Task to carry out: Render the entries from the line containing "Task: Click the share icon on photo" through the line containing "Action: [x=48, y=113]" as a Markdown table with the columns Index and Text, one numbered row per line, skipping blank lines and leaving out the pictures.

Task input:
▬▬▬

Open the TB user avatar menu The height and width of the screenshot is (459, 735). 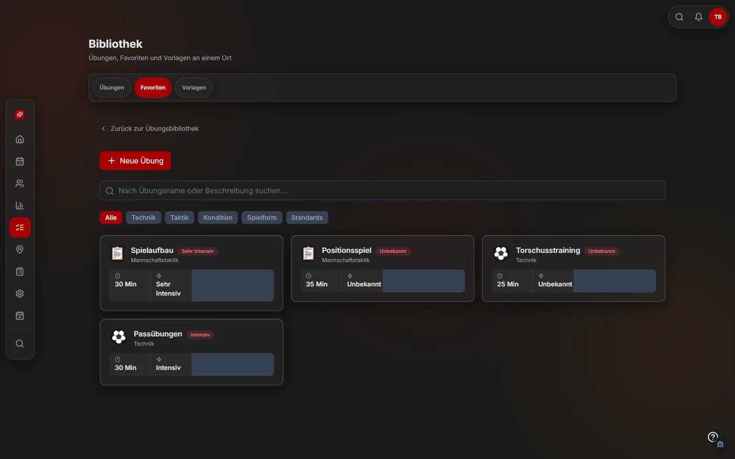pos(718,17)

▬▬▬

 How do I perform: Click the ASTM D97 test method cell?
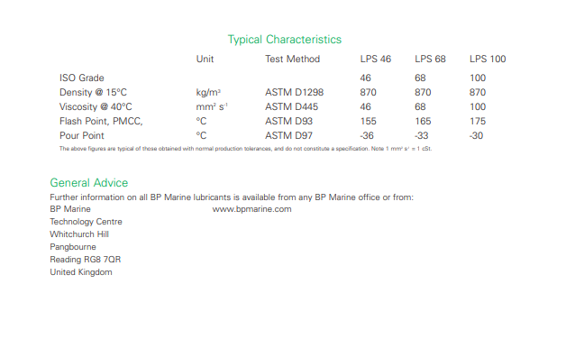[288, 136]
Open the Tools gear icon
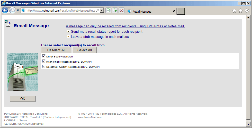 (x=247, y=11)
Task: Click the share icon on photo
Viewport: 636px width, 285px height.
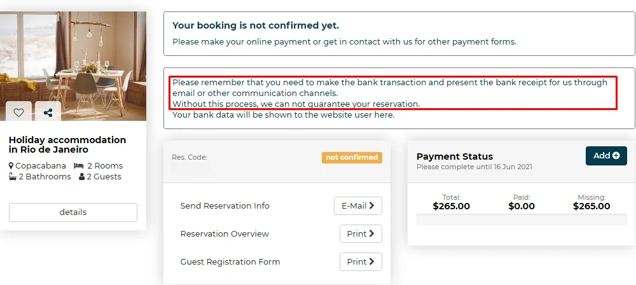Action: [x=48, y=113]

▬▬▬

Result:
| Index | Text |
|---|---|
| 1 | Task: Click the share icon on photo |
| 2 | Viewport: 636px width, 285px height. |
| 3 | Action: [x=48, y=113] |